А. А. Фадеев ушел из дома в крайне возбужденном состоянии. В такие периоды он почти не мог спать. В Кремлевке его лечили усиленными дозами снотворного – нембутала и амитала-натрия. Но когда алкоголь вливается в жилы, то иногда не помогают пятикратные и десятикратные дозы.

А. А. Фадеев ушел из дома, не столько повздорив с Марией Владимировной, сколько поругавшись со своей сестрой Татьяной Александровной (которая, как мне рассказывала Валерия Осиповна, в понедельник была на даче в Переделкине). Она у него нашла и вынула из-под подушки наган, который Фадеев приготовил себе. «Нашла коса на камень», схлестнулась фадеевская порода друг с другом.

Во вторник, 8 июня, А. Фадеев зашел на часок вместе с нилинским шофером в переделкинскую «забегаловку». Он все понимал, и его сознание улавливало малейшие изменения в отношении, какое он мог прочитывать в глазах окружающих. Появление А. Фадеева в Переделкине, где его все знали и где все эти «завихрения», загулы, запой давным-давно были всем известны, где были известны все точки и все собутыльники, – все это не могло пройти незамеченным. Появление в «забегаловке» у моста, где солдаты благодаря его, Фадеева, хлопотам строят плотину, в группе шоферов, местных пьяниц, толпящихся у стойки, дачников, случайных посетителей из городка писателей деятеля высокого государственного положения, депутата двух Верховных Советов, члена Центрального Комитета партии, писателя всенародно известного, – все это вызывало у окружающих нездоровое любопытство. Фадеев также умел видеть себя со стороны, и это его тревожило. Состояние его души было похоже на то напряжение, какое существует между двумя полюсами

лейденской банки, где вот-вот готова проскочить искра.

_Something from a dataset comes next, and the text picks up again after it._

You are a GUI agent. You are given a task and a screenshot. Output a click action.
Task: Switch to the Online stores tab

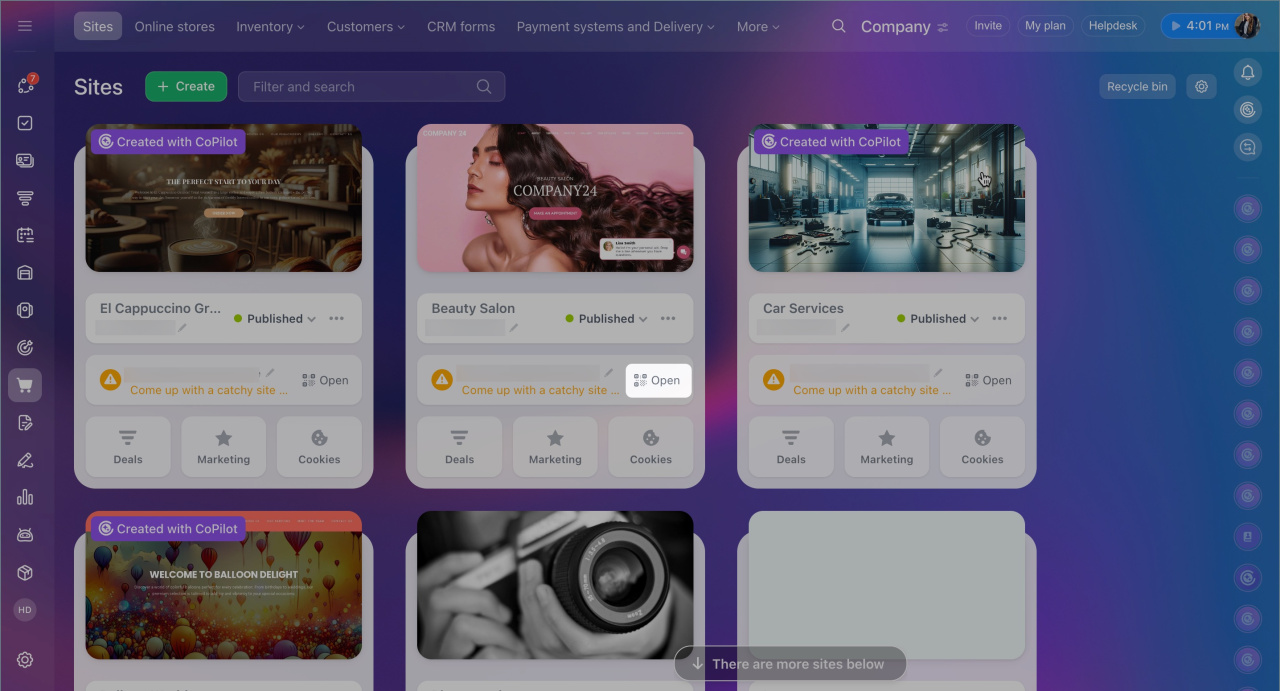click(x=174, y=27)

– Все эти дни, – рассказывал А. Фадеев М. Бубеннову, – я провел в лесу. Из Переделкина я пошел пешком через лес во Внуково, где меня не так знают. Я рассчитал свои деньги. Я мог выпивать только 200 граммов в сутки, что стоит девять рублей. Еще я мог купить немного хлеба. Первую ночь я провел, бредя по лесу, иногда ложась на траву под деревьями. Было очень тепло и тихо. Выпала небольшая роса. И я слушал окружавшие меня звуки: движение поездов, лай собак в далеком жилье, неведомый шум леса. Я наслаждался. Я наслаждался дыханием самого леса, которое меня возвращало к моим скитаниям по тайге в годы моей партизанской юности на Дальнем Востоке. Я дышал полной грудью, и чувство безвестности, чувство того, что сейчас никто не знает, где я и кто я, вылилось в счастливое чувство свободы, независимости.

…Я смотрел на Фадеева, слушал его хрипловатый голос, напоенный какой-то счастливой печалью, и вспоминал другой случай и другого Фадеева.

Однажды, тоже летом (очевидно, после войны, в 1945 году), я был в гостях в номере гостиницы «Москва» у своего грузинского друга, писателя Константина Гамсахурдиа, который рассказал мне, как его арестовали, когда он был тяжело болен гриппом, с высокой температурой до 40. Но его бросили в машину, потом в поезд, привезли в Москву и потом отправили в лагеря на север в Коми АССР. Во время этого рассказа зазвонил телефон, спросили меня:

– Корнелий Люцианович, не спрашивайте, кто с вами говорит. – Голос был такой, словно звонили из соседнего номера, во всяком случае, по внутреннему телефону гостиницы «Москва». – Вы сейчас выйдете из гостиницы и пройдете на Лубянку, зайдете в первую дверь направо, если стать лицом к Лубянке. Там уже выписан пропуск и вас будет ждать человек. Не задерживайтесь. Через полчаса вы должны быть на месте.

Я, очевидно, побледнел, потому что Константин Семенович сказал мне:

– Если ты задержишься долго у «женщины», то скажи жене, что был у меня.

Разумеется, мне было уже не до дружеской беседы, и я пошел по пути, который мне был указан. «Но человека человек послал к анчару властным взглядом».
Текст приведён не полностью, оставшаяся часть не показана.